Speaking in the European Parliament’s Agriculture and Rural Development Committee where new CAP reform proposals were announced, Sinn Féin MEP Matt Carthy said:
“Expectations will no doubt be dashed today as Commissioner Hogan announces a lacklustre programme for CAP reform.
“Many options that were laid out in the last CAP reform, but were either not implemented or effective, have been wheeled out again, showing a complete lack of ambition or imagination to fix the current system.
“The leaked version of this Communication from October initially mooted a cap on payments of between €60,000 to €100,000.
“However these caps have completely vanished in the final document, possibly indicating pressure from those with a vested interest in preventing change.
“Proposals to increase subsidiarity and greater Member State responsibility are of course welcome, especially when we see how programmes like Greening have had such an uneven impact on farmers.
“However it remains to be seen how this new system fits into the Commission’s plans for simplification.
“Moving towards a system of Commission-approved strategic plans may just add another layer of bureaucracy between farmers and policies so that it becomes impossible to ensure both accountability and flexibility.
“Farmers in Ireland will be all too aware of this issue.
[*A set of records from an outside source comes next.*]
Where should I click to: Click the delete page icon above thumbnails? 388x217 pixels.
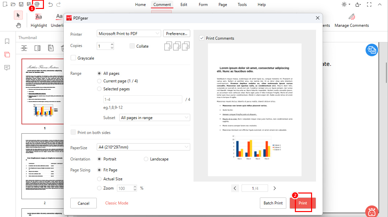[62, 48]
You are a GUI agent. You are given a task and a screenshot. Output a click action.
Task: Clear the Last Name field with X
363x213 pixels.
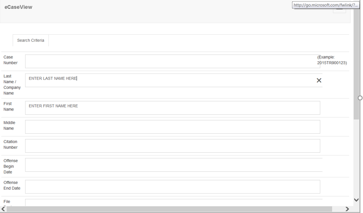pos(319,81)
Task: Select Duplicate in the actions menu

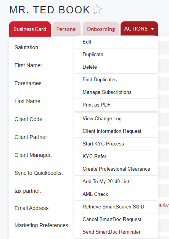Action: [x=116, y=55]
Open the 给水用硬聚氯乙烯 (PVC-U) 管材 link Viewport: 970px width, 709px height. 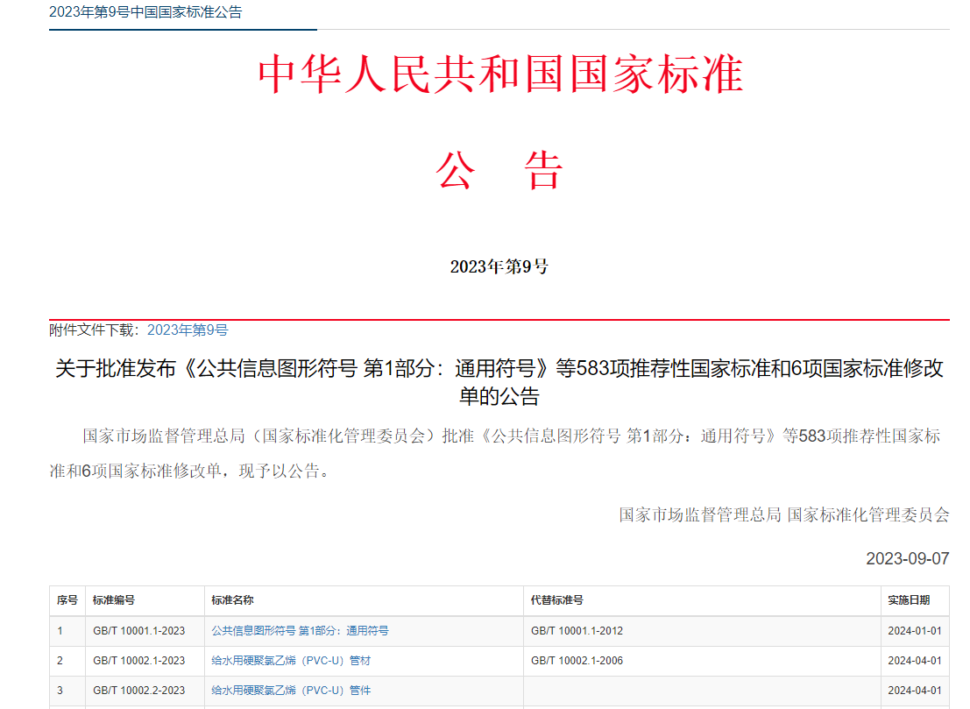291,660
The Irish Government’s decision to apply educational criteria for young farmer payments was somehow pushed back onto the blame of the Commission earlier this year. And the situation of the Old-Young farmers has never been resolved for similar reasons.
“Problems that emerge are ping-ponged back and forth between the Department and the Commission, with both failing to take the blame and both refusing to take action to resolve it.
“This paper is also deafeningly quiet on the Brexit funding hole. Farmers will no doubt be wondering how the new proposals fit into the €3bn CAP funding gap caused by Britain’s impending exit. It is massively disappointing that the Commission has refused to address this head on.
“Reports are show that in 2015 17.32% of total direct payments last year went to farmers in receipt of payments above €100,000.
“However these payments only went to 0.24% of farmers. If a cap of even €100,000 were strictly applied, upwards of €7bn could be saved and the UK’s CAP contribution absorbed. Yet there is no discussion on the CAP budget here at all.
“I welcome assurances that Direct Payments are to be protected. However we need to be clearer that the new focus on a results-based CAP does not shift payments even further away from smaller and more disadvantaged farmers.”